▸ **Task directions**:
If a line in the entries below includes the string "screenshot", copy it out.

▸ **Records**:
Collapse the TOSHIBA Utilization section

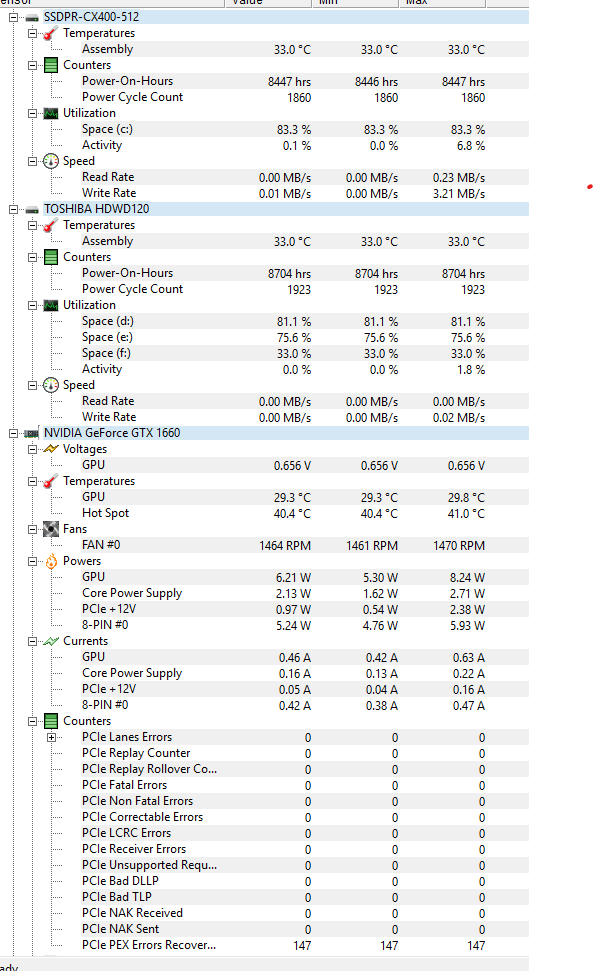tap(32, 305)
---
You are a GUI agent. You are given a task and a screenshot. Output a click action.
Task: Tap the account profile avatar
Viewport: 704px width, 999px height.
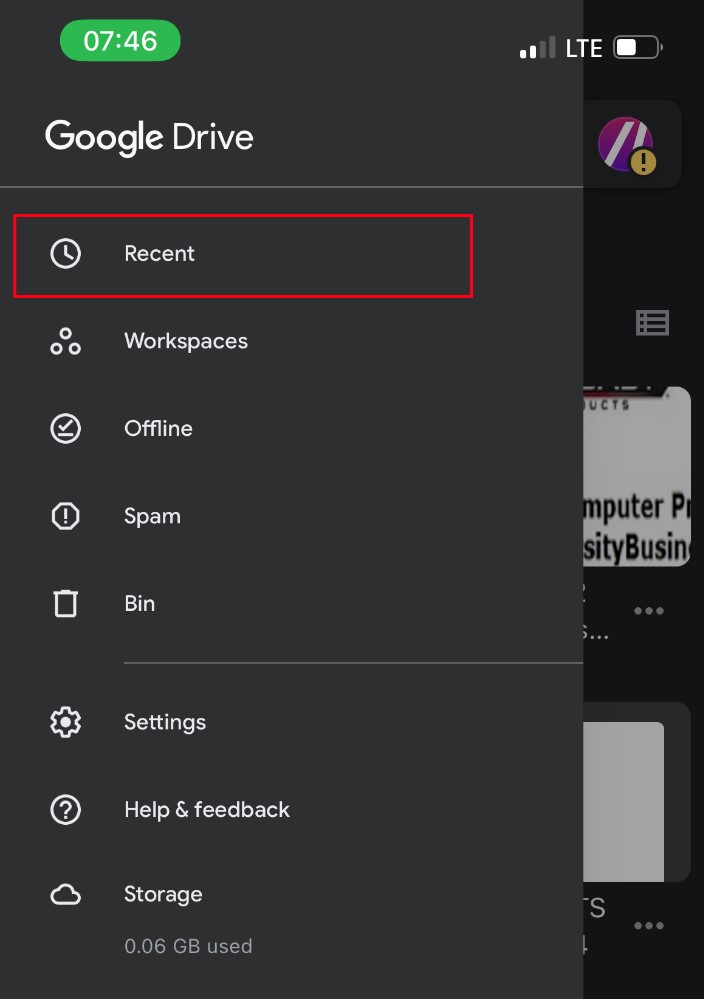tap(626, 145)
---
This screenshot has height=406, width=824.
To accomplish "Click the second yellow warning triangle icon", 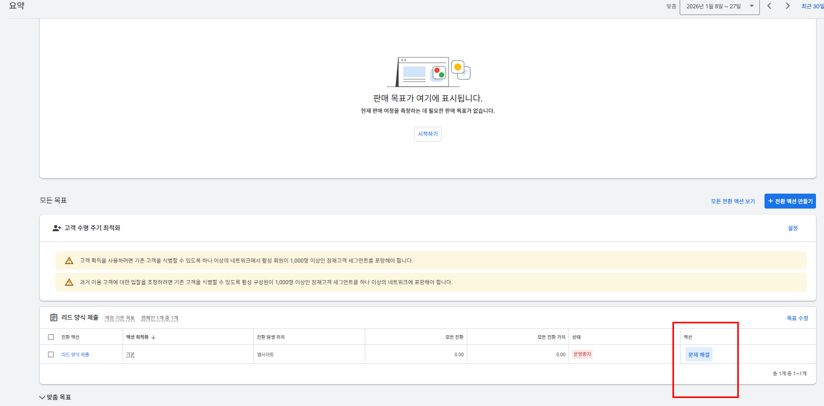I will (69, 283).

▸ **Task answer**:
You are a GUI agent. You are given a task and a screenshot. Output a click action.
This screenshot has height=406, width=824.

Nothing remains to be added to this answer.